Provided entries:
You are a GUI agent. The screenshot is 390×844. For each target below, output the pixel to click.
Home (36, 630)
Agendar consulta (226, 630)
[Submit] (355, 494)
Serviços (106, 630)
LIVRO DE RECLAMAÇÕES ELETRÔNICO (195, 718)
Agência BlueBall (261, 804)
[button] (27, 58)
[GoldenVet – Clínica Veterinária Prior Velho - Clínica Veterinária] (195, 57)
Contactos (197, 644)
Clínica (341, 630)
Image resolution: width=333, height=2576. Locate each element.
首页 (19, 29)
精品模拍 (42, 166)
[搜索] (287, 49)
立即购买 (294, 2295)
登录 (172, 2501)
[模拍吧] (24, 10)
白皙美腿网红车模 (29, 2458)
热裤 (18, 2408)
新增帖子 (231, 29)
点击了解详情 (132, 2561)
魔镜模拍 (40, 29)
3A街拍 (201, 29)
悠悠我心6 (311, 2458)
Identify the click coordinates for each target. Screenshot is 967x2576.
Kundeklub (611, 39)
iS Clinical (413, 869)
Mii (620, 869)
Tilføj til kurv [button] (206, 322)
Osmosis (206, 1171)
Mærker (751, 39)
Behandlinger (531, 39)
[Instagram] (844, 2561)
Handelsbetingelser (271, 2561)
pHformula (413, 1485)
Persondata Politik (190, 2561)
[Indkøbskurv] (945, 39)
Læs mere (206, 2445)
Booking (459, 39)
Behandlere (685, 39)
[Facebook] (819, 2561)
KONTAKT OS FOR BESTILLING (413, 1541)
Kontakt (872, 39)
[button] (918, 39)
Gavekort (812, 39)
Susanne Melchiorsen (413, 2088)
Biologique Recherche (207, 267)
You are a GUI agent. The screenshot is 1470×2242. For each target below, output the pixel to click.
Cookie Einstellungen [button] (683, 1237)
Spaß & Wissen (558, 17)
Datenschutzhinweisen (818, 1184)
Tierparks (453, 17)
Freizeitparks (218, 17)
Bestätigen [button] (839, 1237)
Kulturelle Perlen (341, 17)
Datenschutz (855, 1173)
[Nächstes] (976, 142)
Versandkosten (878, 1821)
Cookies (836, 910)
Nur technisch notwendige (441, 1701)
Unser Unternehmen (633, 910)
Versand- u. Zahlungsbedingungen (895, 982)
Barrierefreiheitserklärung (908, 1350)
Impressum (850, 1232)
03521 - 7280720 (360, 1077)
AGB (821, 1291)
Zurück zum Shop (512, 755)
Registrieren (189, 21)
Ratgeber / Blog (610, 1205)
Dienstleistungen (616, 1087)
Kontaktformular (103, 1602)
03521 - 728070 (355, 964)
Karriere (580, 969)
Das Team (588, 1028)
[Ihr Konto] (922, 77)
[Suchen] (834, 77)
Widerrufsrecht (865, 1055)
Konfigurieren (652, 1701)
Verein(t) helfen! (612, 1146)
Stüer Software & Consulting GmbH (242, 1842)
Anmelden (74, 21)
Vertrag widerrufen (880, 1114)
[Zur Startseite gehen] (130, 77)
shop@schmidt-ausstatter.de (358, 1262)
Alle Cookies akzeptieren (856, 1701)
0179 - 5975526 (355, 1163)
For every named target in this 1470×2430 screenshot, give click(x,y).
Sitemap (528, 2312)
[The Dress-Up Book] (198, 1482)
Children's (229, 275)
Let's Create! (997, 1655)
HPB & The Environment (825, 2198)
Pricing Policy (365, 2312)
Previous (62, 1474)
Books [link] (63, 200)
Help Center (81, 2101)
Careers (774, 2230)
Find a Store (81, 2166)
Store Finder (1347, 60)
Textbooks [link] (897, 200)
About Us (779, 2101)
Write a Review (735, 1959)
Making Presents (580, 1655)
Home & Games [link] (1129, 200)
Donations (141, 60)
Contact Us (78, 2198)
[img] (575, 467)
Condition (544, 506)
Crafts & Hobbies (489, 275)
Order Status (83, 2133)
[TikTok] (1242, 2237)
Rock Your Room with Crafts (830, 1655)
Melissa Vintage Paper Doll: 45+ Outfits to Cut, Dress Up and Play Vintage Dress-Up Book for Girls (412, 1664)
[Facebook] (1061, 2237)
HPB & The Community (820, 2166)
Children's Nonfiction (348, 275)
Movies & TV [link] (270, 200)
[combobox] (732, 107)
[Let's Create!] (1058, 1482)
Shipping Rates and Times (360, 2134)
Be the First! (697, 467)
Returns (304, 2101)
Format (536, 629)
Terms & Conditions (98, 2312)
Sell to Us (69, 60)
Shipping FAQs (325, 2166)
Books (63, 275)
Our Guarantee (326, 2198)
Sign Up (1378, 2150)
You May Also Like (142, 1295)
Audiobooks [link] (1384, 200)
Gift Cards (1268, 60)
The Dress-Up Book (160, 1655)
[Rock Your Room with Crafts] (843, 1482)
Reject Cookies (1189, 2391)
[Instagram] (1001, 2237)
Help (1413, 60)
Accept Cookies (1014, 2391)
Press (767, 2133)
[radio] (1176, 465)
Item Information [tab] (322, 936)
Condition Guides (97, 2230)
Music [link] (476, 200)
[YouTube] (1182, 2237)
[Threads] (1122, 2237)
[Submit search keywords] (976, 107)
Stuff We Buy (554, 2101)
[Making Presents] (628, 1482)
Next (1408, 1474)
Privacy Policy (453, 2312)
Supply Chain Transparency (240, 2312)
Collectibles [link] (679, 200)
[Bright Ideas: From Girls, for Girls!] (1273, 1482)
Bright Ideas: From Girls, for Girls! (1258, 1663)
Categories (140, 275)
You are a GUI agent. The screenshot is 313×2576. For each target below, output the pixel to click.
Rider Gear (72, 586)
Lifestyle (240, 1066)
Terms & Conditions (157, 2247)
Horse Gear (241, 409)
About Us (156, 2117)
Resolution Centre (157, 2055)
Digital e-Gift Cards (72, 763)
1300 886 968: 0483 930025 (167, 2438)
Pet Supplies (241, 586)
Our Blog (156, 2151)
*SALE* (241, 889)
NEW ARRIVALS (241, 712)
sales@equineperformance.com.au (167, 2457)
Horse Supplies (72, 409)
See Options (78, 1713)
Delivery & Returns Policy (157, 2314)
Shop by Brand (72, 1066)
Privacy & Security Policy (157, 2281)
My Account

How to complete this task: Above are the records; report each line in them that includes the word "target".

Solution for this exercise:
You are a GUI agent. The screenshot is 390×844. For each target below, output the pixel to click.
Identify the click coordinates for each target. Screenshot is 967x2576.
You are a GUI agent. The screenshot is 1470×2242. For each target below, output the pixel to click.
For every named target in this 1470×2430 screenshot, give click(x,y).
You are a GUI agent. The screenshot is 313×2576. For each target below, output the pixel to click.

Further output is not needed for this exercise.